That would be Rad cheers froggy.

Yeah sod the sharing and using the triple I'm like Gollum/Smeagle when it comes to coffee haha


----------



## El carajillo (Mar 16, 2013)

D not forget, triples do not fit all baskets with twin nozzle on, they need naked P/F's,


----------



## hotmetal (Oct 31, 2013)

I'll add my tuppennorth, although it's repetition of the above.

I had a Classic and generally was making doubles just for me.

I was using a VST 18g basket and for a while I had (what I believe to be) an HD 58mm tamper.

1 - I got pretty good results using 18-18.5g in the 18g VST

2 - The top of the straight sides of the tamper base was generally level with the basket lip when I was dosing around 18g

3 - The tamper I had actually measured 57.4 when I got the calipers on it. There was some necessity to do the whole N-S-E-W thing just to get a clean edge seal, which I got bored of pretty rapidly and ordered a bona fide 58.35.


----------



## jjprestidge (Oct 11, 2012)

Order an 18g VST basket - they're worth the additional money over a standard basket.

JP


----------



## Thecatlinux (Mar 10, 2014)

I find a simple consitant tamp and make adjustments on the grinder with the same dose make for an easier life .

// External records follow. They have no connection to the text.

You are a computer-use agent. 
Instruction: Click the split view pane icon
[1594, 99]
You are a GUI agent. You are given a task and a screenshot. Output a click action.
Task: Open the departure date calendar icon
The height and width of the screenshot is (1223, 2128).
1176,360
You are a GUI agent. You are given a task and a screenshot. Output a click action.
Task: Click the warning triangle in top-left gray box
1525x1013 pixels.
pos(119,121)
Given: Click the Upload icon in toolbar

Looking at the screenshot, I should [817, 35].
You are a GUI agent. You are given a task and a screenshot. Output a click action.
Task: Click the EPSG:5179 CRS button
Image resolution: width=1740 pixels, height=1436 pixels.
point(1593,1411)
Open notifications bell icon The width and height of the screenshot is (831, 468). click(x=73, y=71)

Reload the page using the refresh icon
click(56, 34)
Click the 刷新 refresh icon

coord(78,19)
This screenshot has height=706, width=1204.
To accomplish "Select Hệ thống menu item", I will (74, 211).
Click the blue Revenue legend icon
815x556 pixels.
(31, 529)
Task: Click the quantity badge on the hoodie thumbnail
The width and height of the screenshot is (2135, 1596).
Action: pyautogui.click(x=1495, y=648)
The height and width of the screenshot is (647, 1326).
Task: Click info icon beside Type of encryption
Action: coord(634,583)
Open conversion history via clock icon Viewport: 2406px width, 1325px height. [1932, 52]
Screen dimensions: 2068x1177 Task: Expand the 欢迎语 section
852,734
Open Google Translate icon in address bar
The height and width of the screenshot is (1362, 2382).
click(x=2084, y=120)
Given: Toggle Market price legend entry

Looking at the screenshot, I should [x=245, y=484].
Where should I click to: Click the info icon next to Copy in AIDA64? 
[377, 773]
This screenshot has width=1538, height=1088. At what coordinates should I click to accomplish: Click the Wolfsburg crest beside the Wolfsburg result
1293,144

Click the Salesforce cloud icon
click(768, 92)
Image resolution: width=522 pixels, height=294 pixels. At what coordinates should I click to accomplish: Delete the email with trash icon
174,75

chopping and changing all the variables make repeatability rather difficult .


----------



## Madtwinhead (Sep 11, 2014)

Ridged or Ridgeless ?


----------



## The Systemic Kid (Nov 23, 2012)

Madtwinhead said:


> Ridged or Ridgeless ?


Ridgeless are easy to remove - great if you change baskets frequently.


----------



## Madtwinhead (Sep 11, 2014)

Cool and where can I get one


----------



## Madtwinhead (Sep 11, 2014)

Hasbean??


----------



## johnealey (May 19, 2014)

Hasbean sell them for definate http://www.hasbean.co.uk/products/vst-filter-basket

Also CoffeeHit http://coffeehit.co.uk/brands/vst

Both forum sponsors

Hope of help

John


----------



## froggystyle (Oct 30, 2013)

Dug a double out last night if you still after one, pm your addy and ill stick it in the post


----------



## hotmetal (Oct 31, 2013)

What is the idea of ridged baskets anyhow? I'm sure there must be some benefit but you really have to lever the damn things out. My ridgeless VST is gripped more than adequately by the spring clip in the PF enough to knock out and requires a good pull with the fingers (but no knife or spoon etc) to remove.


----------



## The Systemic Kid (Nov 23, 2012)

Ridged provide a much more secure fitting so less likely to pop out when knocking out the puck.


----------



## johnealey (May 19, 2014)

And if fitted in a naked majority of time easy to push out from underneath/ secure whilst knocking out. Also the outy ridge serves as a visual as to level tamp, which can be handy for ham fisted bods (me) in avoiding an oblique tamp.

John


----------



## hotmetal (Oct 31, 2013)

Well I know the ridge is supposed to secure the basket but on the 2 PFs I've had (one naked, one spouted), the ridgeless basket doesn't budge when knocking out but removing the ridged one from the spouty filter is a royal pain. Still I suppose not all baskets and handles fit together as snugly as the ones I've tried.

Good point about the ridge as a level indicator.


----------